WHAT YOU HAVE TO DO –
Please make an exact copy of the lines from the one holding "This screenshot has height=840, width=1444." through the end of the data, both ends included, with no pictures.
[DATA RECORDS — start]
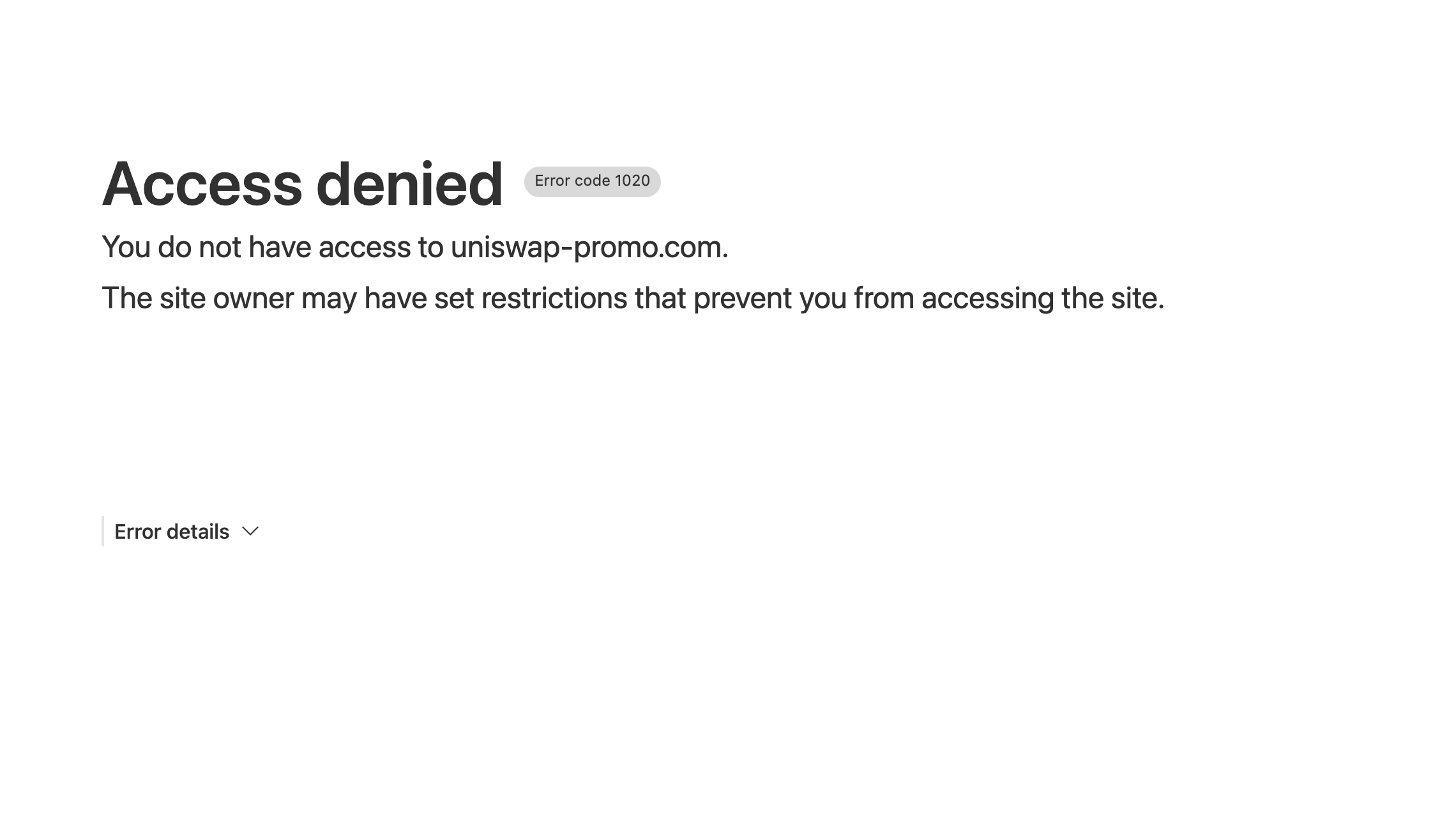Click the word 'prevent' in message

pos(743,299)
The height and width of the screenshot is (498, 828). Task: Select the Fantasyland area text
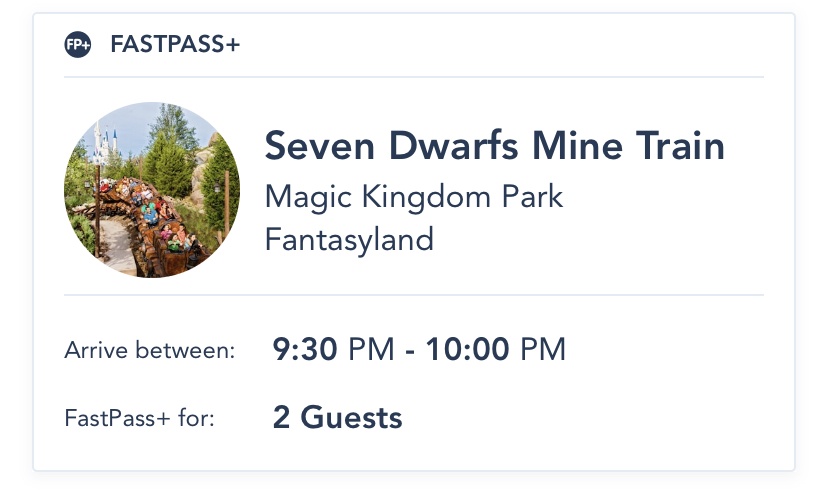point(349,240)
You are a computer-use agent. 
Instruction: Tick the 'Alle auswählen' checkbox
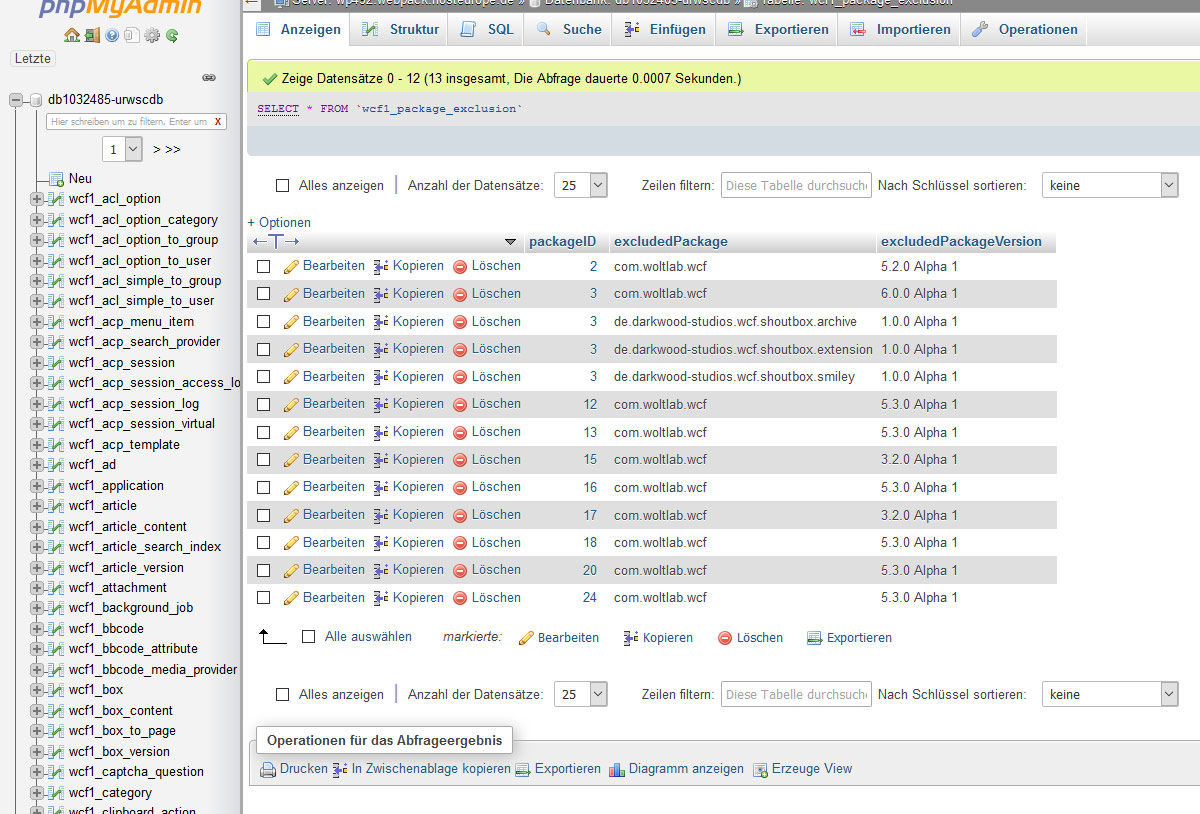coord(309,637)
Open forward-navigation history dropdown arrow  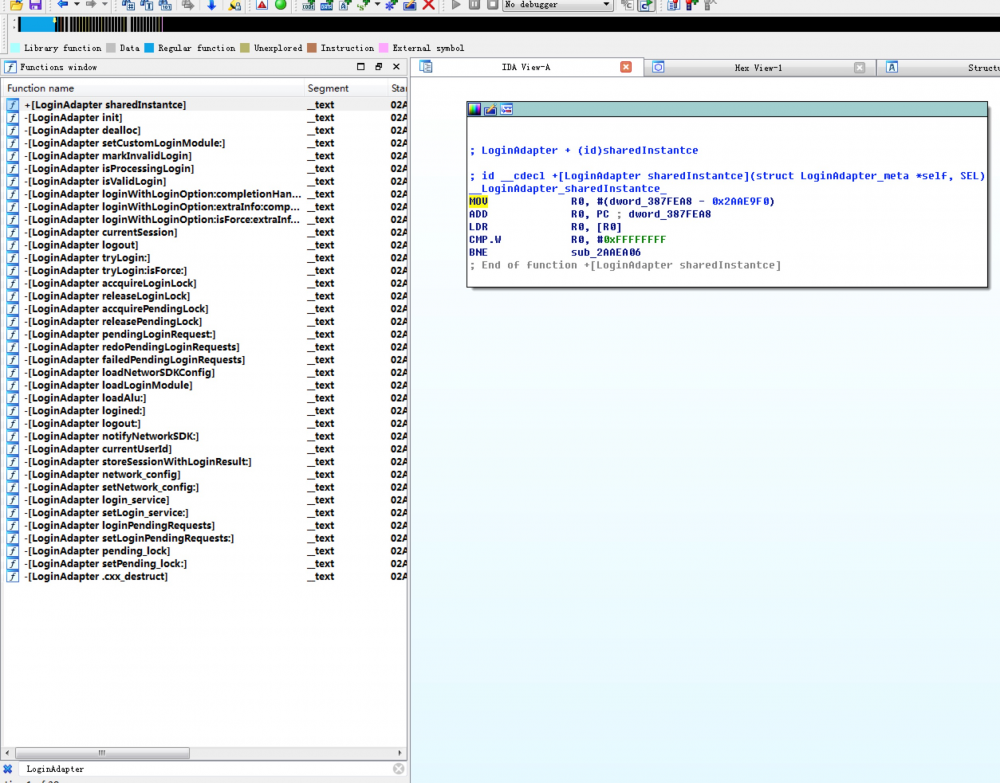click(106, 5)
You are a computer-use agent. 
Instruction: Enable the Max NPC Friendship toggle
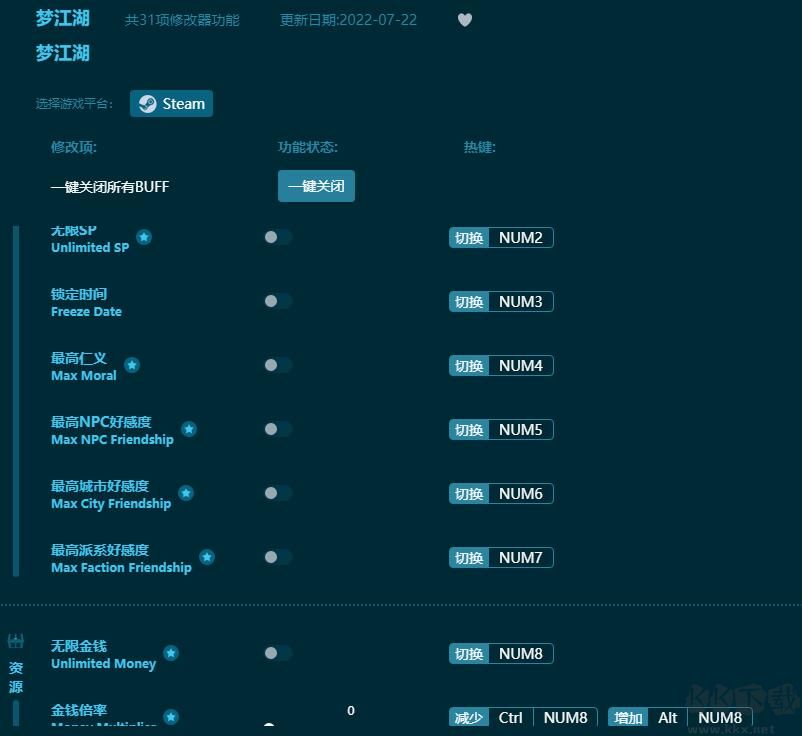pos(277,429)
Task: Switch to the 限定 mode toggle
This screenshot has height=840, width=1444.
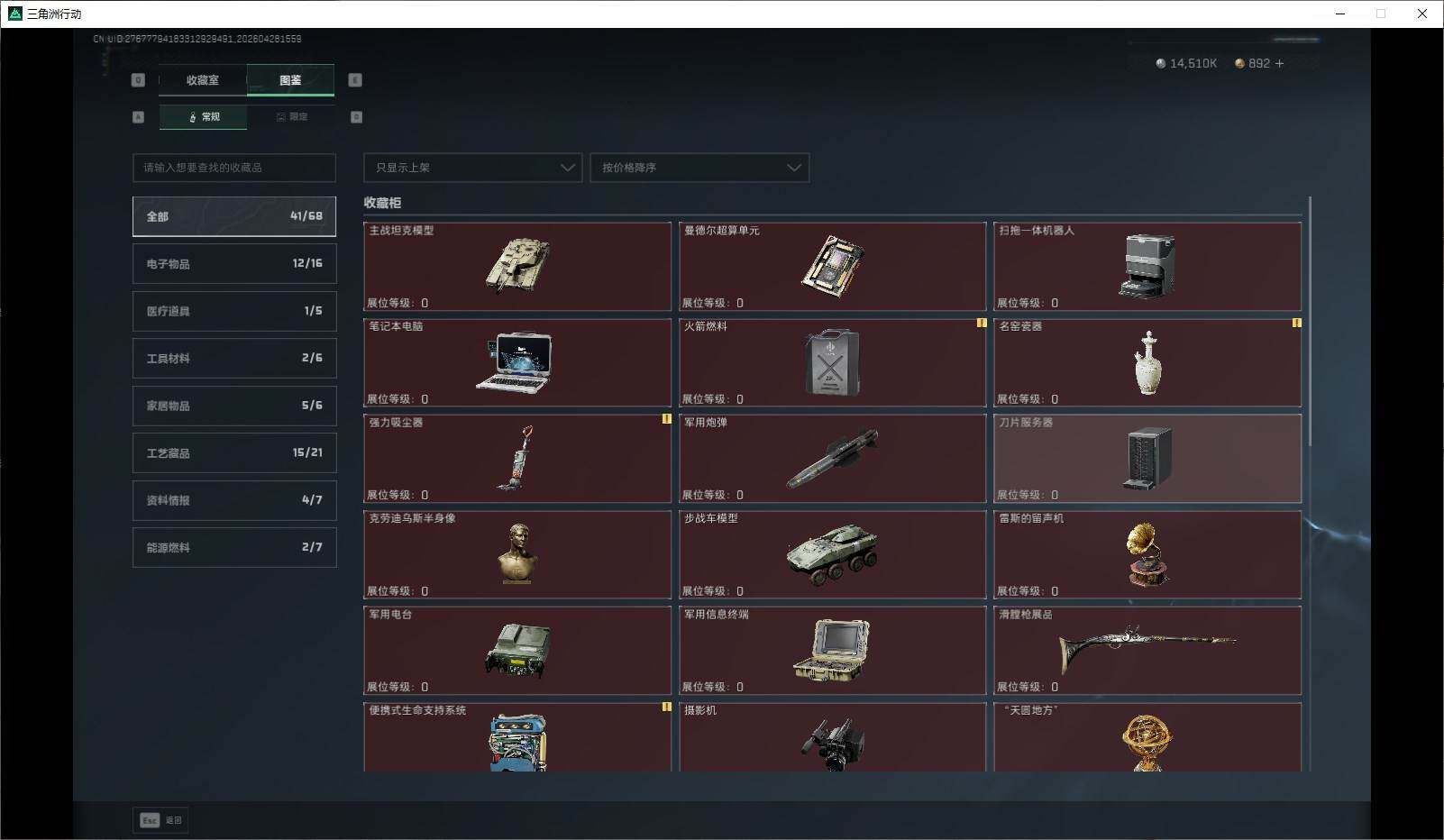Action: pos(291,117)
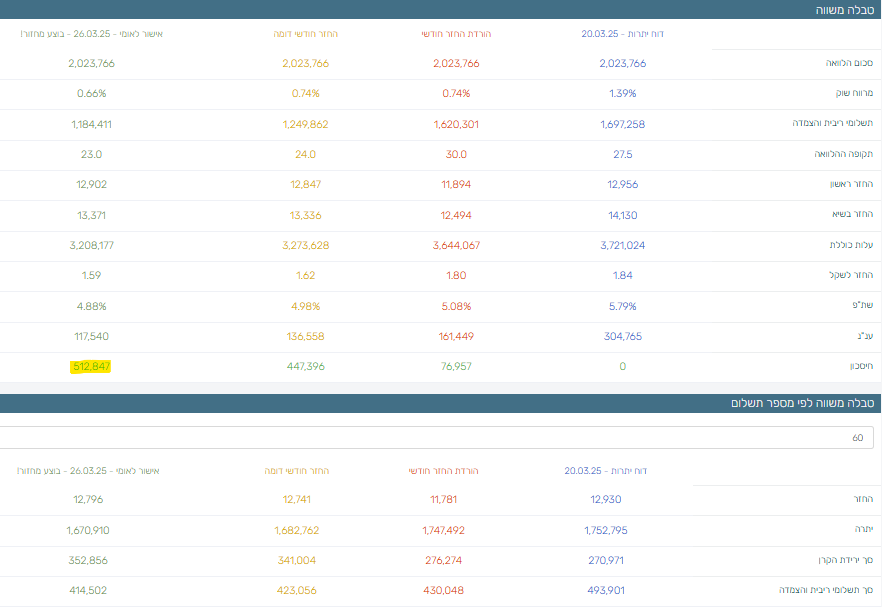This screenshot has width=882, height=607.
Task: Click bottom table's הורדת החזר חודשי column header
Action: point(444,470)
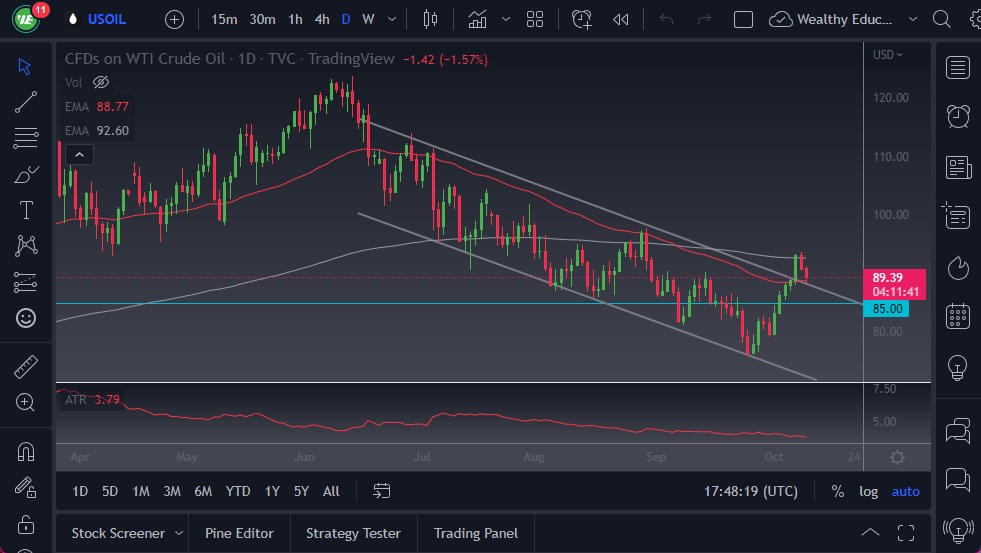Image resolution: width=981 pixels, height=553 pixels.
Task: Open the alerts clock panel
Action: [957, 116]
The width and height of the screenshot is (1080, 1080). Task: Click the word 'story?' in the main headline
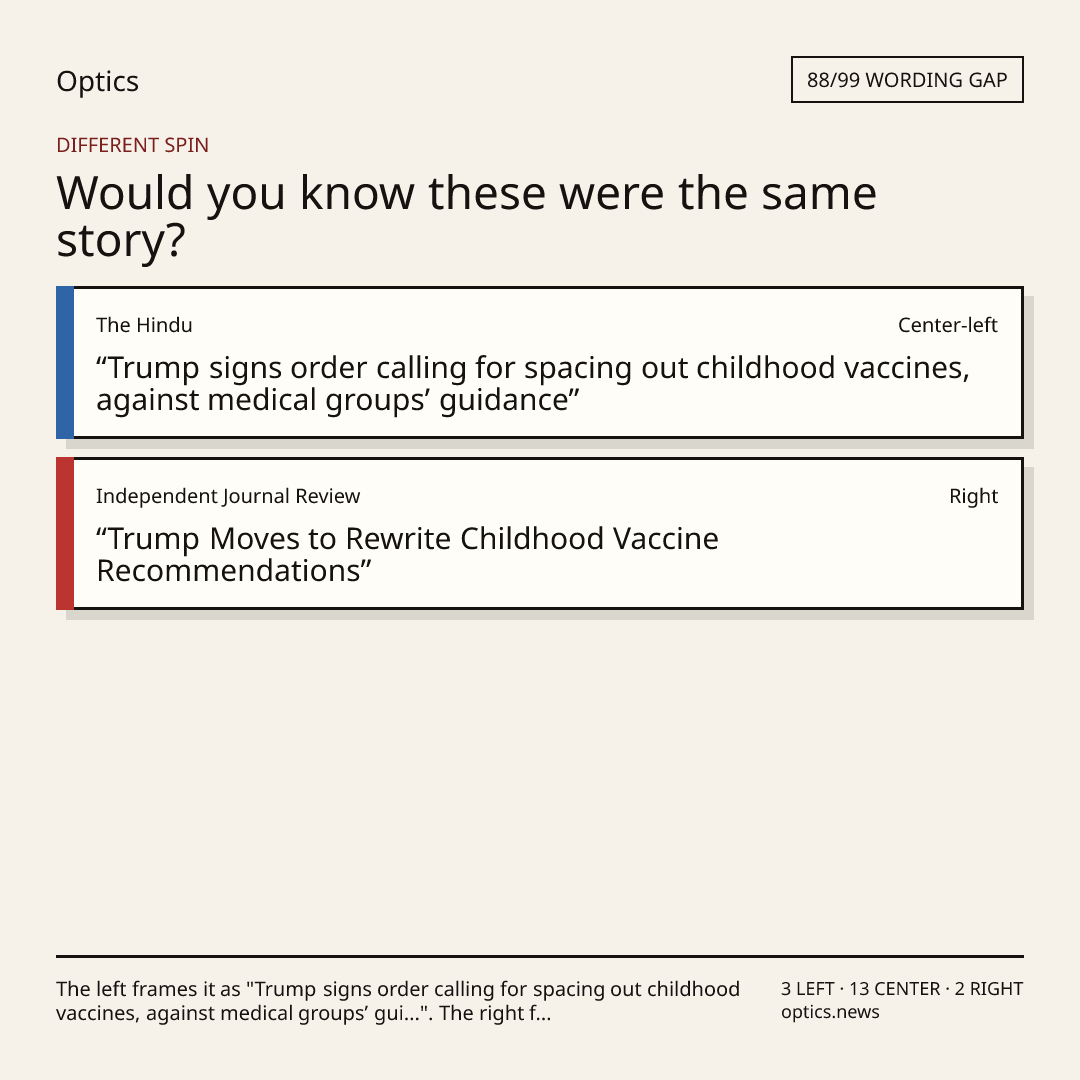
[DATA RECORDS — finish]
TASK RESULT –
This screenshot has height=840, width=1444.
Action: pos(291,117)
This screenshot has width=882, height=607.
Task: Click bottom table's הורדת החזר חודשי column header
Action: point(444,470)
Image resolution: width=981 pixels, height=553 pixels.
Task: Open the alerts clock panel
Action: [957, 116]
The width and height of the screenshot is (1080, 1080). Task: Click the word 'story?' in the main headline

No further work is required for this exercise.